Plus tard, quand l’expérience sur la mémoire apparaît dans le film, la relation avec les mots prend une autre dimension. Dans l’étude originale – une expérience réelle – les chercheurs ont travaillé avec des images, de la musique, et des mots. Nous ne pouvions pas montrer l’expérience originale pour des raisons d’éthique et de procédure, mais nous étions intéressés par la possibilité de la reproduire d’une manière plus poétique ou métaphorique.
J’aime me dire que le film en lui-même est une expérience (une expérience sur la perception et la mémoire) où le spectateur (l’auditeur) est également un participant. Il ne s’agit pas seulement d’observer que qui se passe à l’écran, mais d’habiter une expérience perceptuelle, de faire face à certains stimuli, associations, résonances.
Le traitement du son comprend plusieurs niveaux, dont des compositions musicales qui remplacent le son intradiégétique. Comment avez-vous conçu la bande-son ? Selon quels principes ? Quels défis l’assemblement de ce contenu hétérogène a-t-il soulevé ?
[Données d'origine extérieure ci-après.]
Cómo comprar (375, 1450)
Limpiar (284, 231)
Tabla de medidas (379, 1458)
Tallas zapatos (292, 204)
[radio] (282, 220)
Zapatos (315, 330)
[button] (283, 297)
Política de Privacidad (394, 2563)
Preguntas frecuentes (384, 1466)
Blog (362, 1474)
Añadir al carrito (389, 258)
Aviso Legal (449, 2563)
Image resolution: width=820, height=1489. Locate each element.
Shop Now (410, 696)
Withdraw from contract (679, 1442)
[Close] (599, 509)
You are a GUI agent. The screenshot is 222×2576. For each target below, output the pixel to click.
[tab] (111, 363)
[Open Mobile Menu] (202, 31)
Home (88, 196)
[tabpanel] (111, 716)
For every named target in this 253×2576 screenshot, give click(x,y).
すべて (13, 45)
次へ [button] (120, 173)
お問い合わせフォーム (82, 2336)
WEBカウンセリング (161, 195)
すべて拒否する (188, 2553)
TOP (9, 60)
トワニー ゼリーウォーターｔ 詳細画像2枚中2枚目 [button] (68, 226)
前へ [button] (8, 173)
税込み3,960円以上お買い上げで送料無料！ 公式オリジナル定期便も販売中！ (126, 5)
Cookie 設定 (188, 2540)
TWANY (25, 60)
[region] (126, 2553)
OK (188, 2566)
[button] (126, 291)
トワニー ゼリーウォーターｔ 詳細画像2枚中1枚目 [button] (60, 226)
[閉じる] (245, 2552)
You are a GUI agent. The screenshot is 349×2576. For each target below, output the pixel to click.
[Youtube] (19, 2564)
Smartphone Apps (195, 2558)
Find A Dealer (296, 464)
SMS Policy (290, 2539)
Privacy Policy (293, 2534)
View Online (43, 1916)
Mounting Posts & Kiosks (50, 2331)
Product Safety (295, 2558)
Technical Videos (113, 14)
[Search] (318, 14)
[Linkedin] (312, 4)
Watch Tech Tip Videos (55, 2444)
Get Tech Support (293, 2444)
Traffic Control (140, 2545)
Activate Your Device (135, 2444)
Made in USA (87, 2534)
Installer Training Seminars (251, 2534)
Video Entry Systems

La conception sonore du film a été un défi majeur, parce que j’ai de l’expérience en composition musicale et design sonore, donc l’écoute a été essentielle dès le début. Cette sensibilité a été présente du script au tournage : nous avons pensé longuement au placement du micro, et c’était souvent le son qui guidait – ou créait – certaines images.
J’aime dire que ces films sont des Films d’Écoute, qui jouent un peu avec l’idée du cinéma observationnel. Bien sûr, les images ont une grande importance – tout comme le mot – mais c’est le son qui trace le chemin, et qui agit en guide sensoriel. En ce sens, travailler sur le design sonore et le montage de la musique pendant la post-production a été assez naturel, parce que le film avait sa propre identité sonore depuis le début.
Quant à la musique, il y a plusieurs de mes compositions dans le film, mais j’ai aussi choisi d’inclure des pièces de mes collègues et de compositeurs que j’admire beaucoup, certains avec qui je collabore régulièrement.